Summing up then, this is what we have:
- Coordinates (unenciphered - max 34-minute round trip by bike ride from church)
- ...nineonesix...(output text derived from applying Sulphur cipher to coordinates)
- FLECK ... SHAKY (output text using Baconian/Potassium)
- Electronic tones decrypted by NSA (encrypted using Rubidium)
- Subject's handler is probably using the same type of drop container as before.

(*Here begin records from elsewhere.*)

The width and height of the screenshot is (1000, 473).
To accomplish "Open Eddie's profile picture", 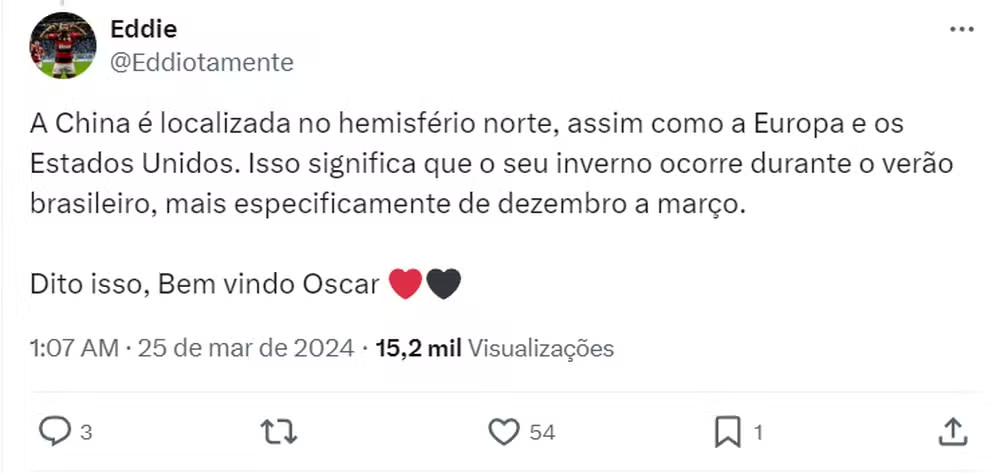I will 63,45.
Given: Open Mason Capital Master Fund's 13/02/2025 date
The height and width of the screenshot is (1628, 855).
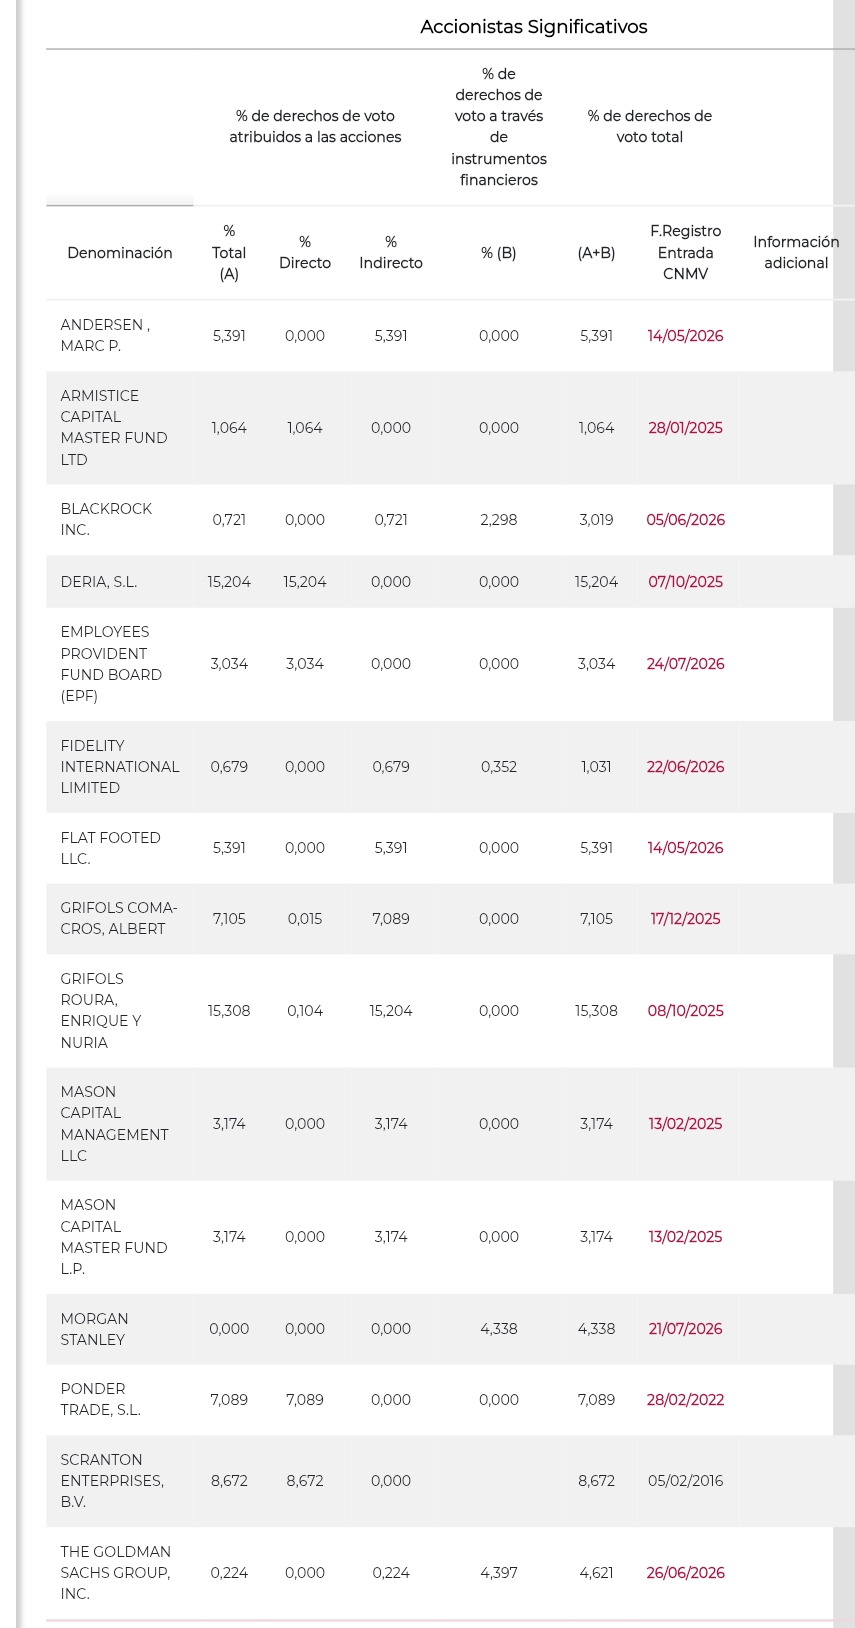Looking at the screenshot, I should tap(685, 1237).
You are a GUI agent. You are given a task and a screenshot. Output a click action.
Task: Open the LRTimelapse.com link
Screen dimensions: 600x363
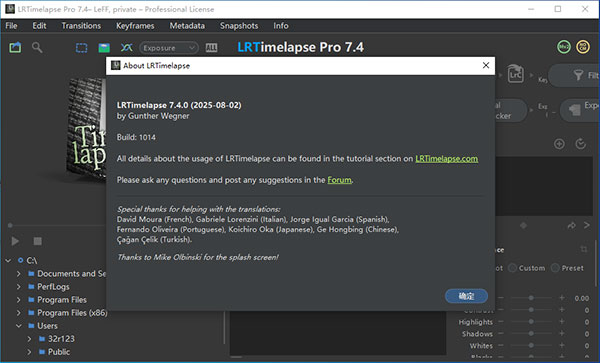click(447, 159)
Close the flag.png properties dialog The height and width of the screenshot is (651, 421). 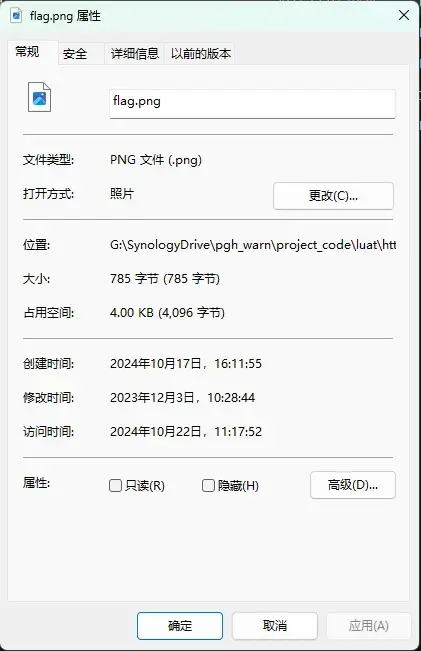click(404, 16)
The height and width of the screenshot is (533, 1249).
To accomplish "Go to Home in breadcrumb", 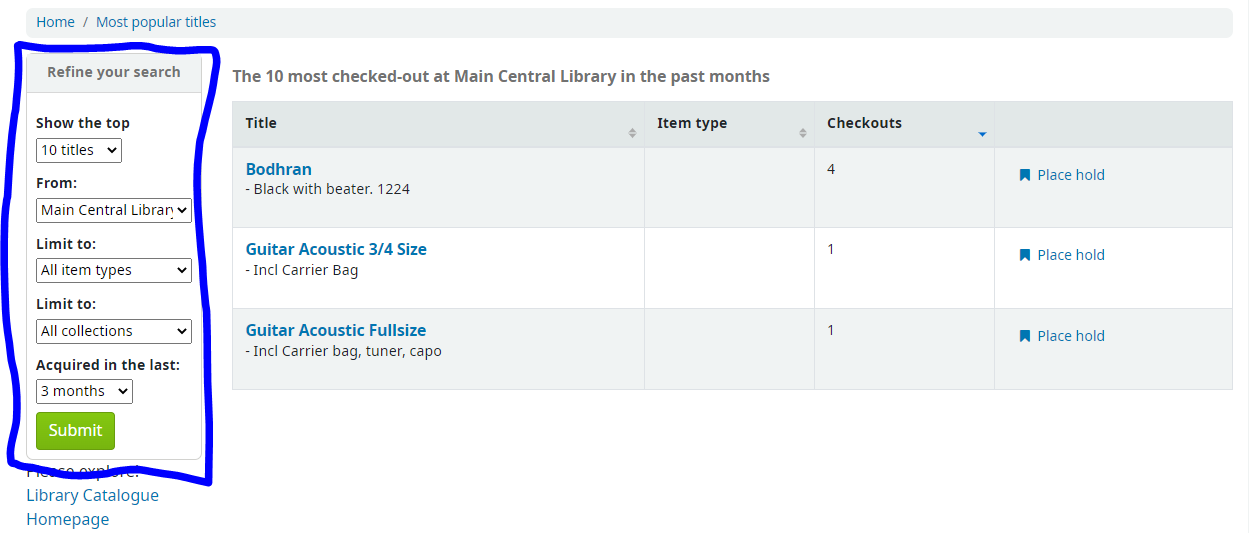I will (x=55, y=22).
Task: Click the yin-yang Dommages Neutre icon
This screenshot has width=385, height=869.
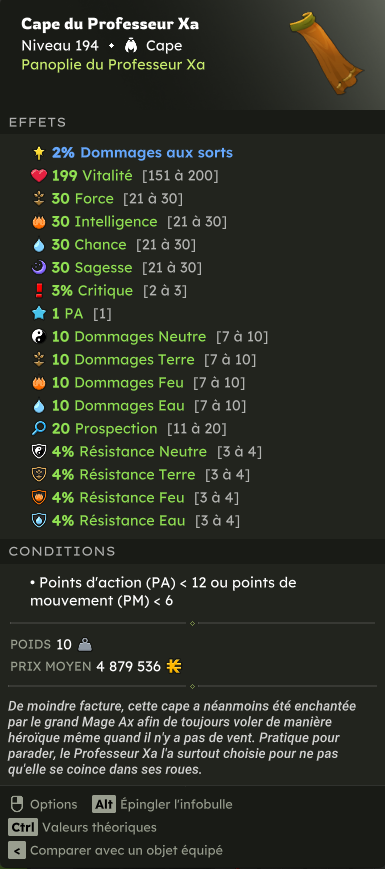Action: click(39, 337)
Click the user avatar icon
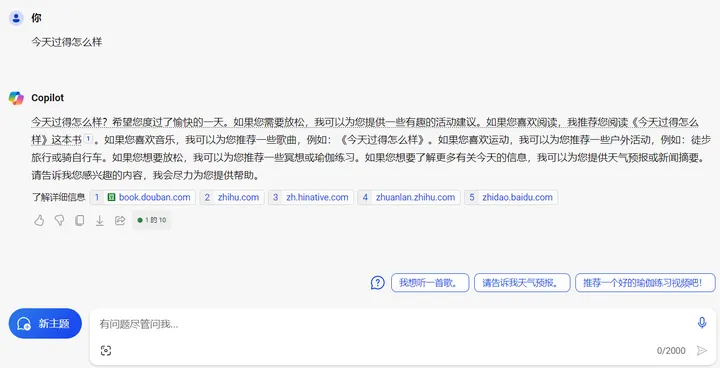The width and height of the screenshot is (720, 368). pyautogui.click(x=17, y=18)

ACTION: Our squad must work backward from step 3 to step 1 to decrypt the message and identify
the dead drop location. If the container can be located, the fingerprints on it may tie Subject to
known intelligence agents. This would be probable cause for an espionage arrest. Squad members
should study the following website that explains the Baconian (Potassium) cipher.
Baconian
Since the intermediate text is all five-letter words, we can assume each word represents one letter
of the step 2 text using the Baconian system like Example 2 in the link. We cannot assume,
however, that keying system will be so simple as A-M = A and N-Z = B. Note that the U and V use
the same cipher combination, BAABB, so "seven" and "five" will be spelled "seuen" and "fiue." Note
also that the ciphertext symbols never start with two B's. That means, using FLECK, for example,
that if the F is in the B group, L must be in the A group, and vice versa. Of course, both could
be in the A group. Our first priority should be to place the "nineonesix." That phrase,
enciphered in Baconian, is ABBAA ABAAA ABBAA AABAA ABBAB ABBAA AABAA BAAAB ABAAA BABAB. All agents
begin pattern matching and report any breakthroughs.
05/7/04: Leben was tasked with obtaining more information about the Sulfur cipher. He says all he knows is what he told us before: it converts strings of numbers into strings of numbers. He also corrected the handling agent as to the spelling; he said the Serbs always use the British spelling "sulphur" not the American spelling, but he's not sure why. He thinks it's some kind of cryptographic joke.